14ymedio, Havana, 6 March 2108– Cuban state companies intending to import goods valued at more than $100,000 must obtain a letter of credit from the Central Bank, “at a time when the country is struggling with a liquidity crisis and growing debt,” Reuters reported on Tuesday.
According to Central Bank Resolution 19/2018, which came into effect this month, the measure seeks to ensure that companies have the resources to meet their obligations and to prevent “external indebtedness from continuing to grow.”
“Other Latin American countries have adopted similar measures in the past, such as Argentina, but those were market economies not controlled by the state,” a Western banker told Reuters on condition of anonymity.

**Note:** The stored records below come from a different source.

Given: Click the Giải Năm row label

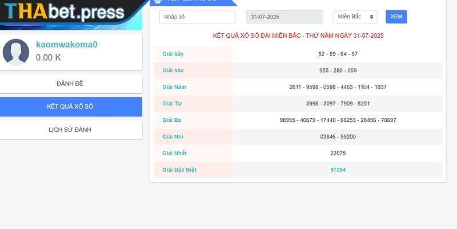Looking at the screenshot, I should tap(174, 87).
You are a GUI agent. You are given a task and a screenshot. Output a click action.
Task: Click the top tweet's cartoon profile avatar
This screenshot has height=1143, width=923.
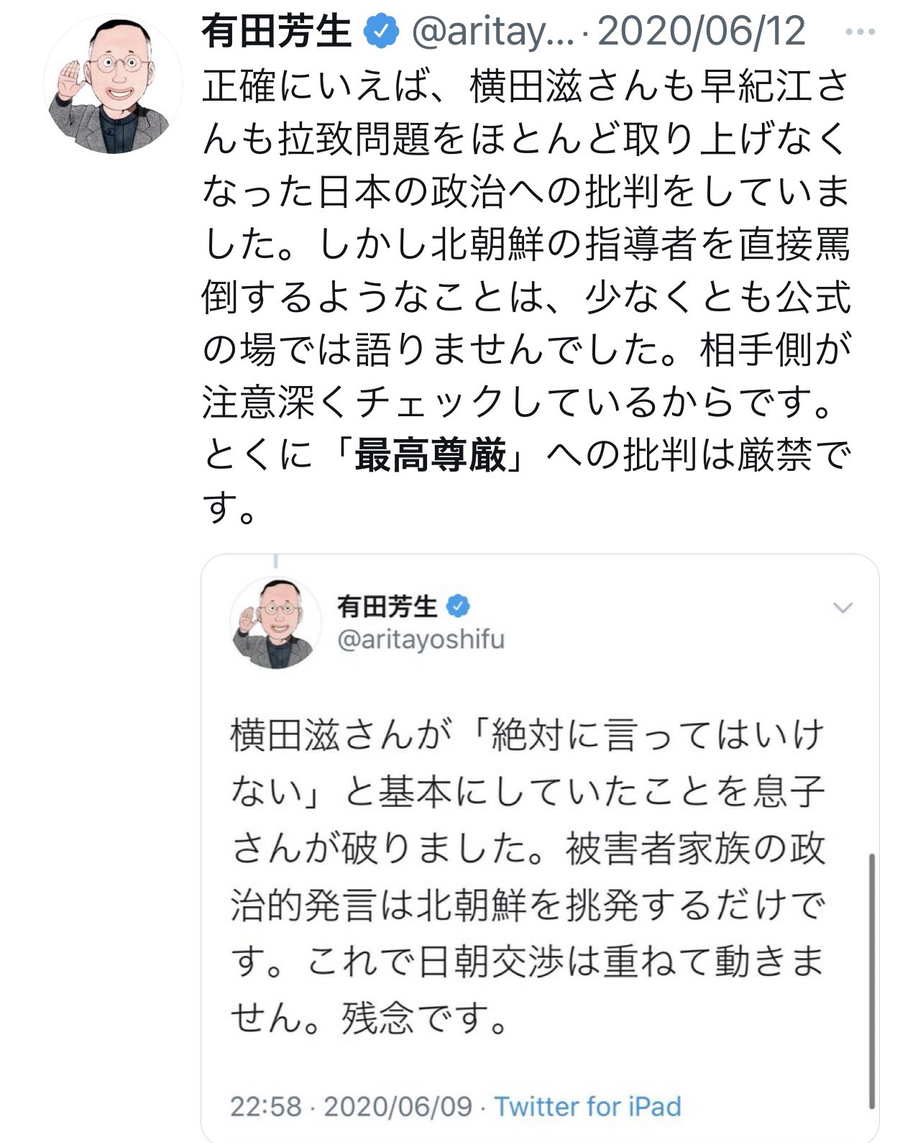click(113, 83)
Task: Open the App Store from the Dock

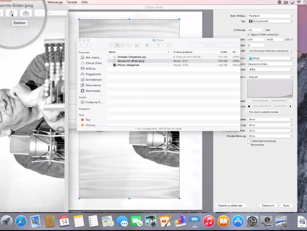Action: coord(238,221)
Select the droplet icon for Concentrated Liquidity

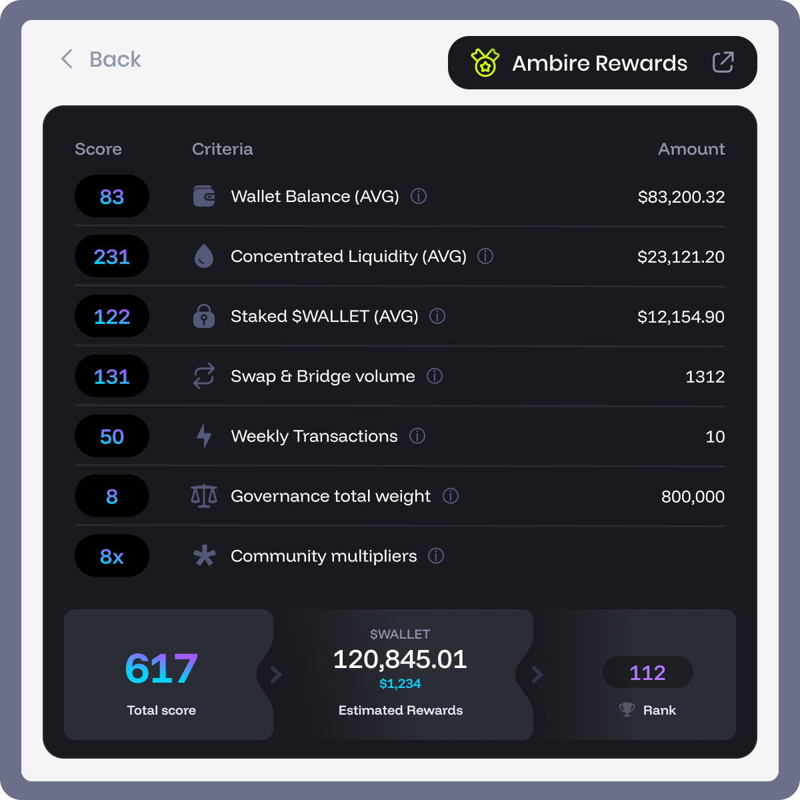204,256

This source believed that the initiative “would lead to a short-term fall in imports and a slower procurement of supplies, as well as the closure of non-essential and insolvent companies.”
According to government data, imports went from 13.9 billion dollars in 2014 to 10.3 billion in 2016, while in the same period Cuban exports also fell from 17.8 billion to 13.6 billion.
“Cuba reported its debt for the last time in 2014, when it stood at 18.9 billion dollars,” the article notes, which points out that, although the island has since restructured much of its official debt, state companies owe more than one billion dollars to suppliers, according to diplomats and foreign businessmen.
According to Reuters, the island “has suffered from the implosion of the economy and the oil industry of its ally” Venezuela, but also a fall in productivity throughout the country due to electricity cuts.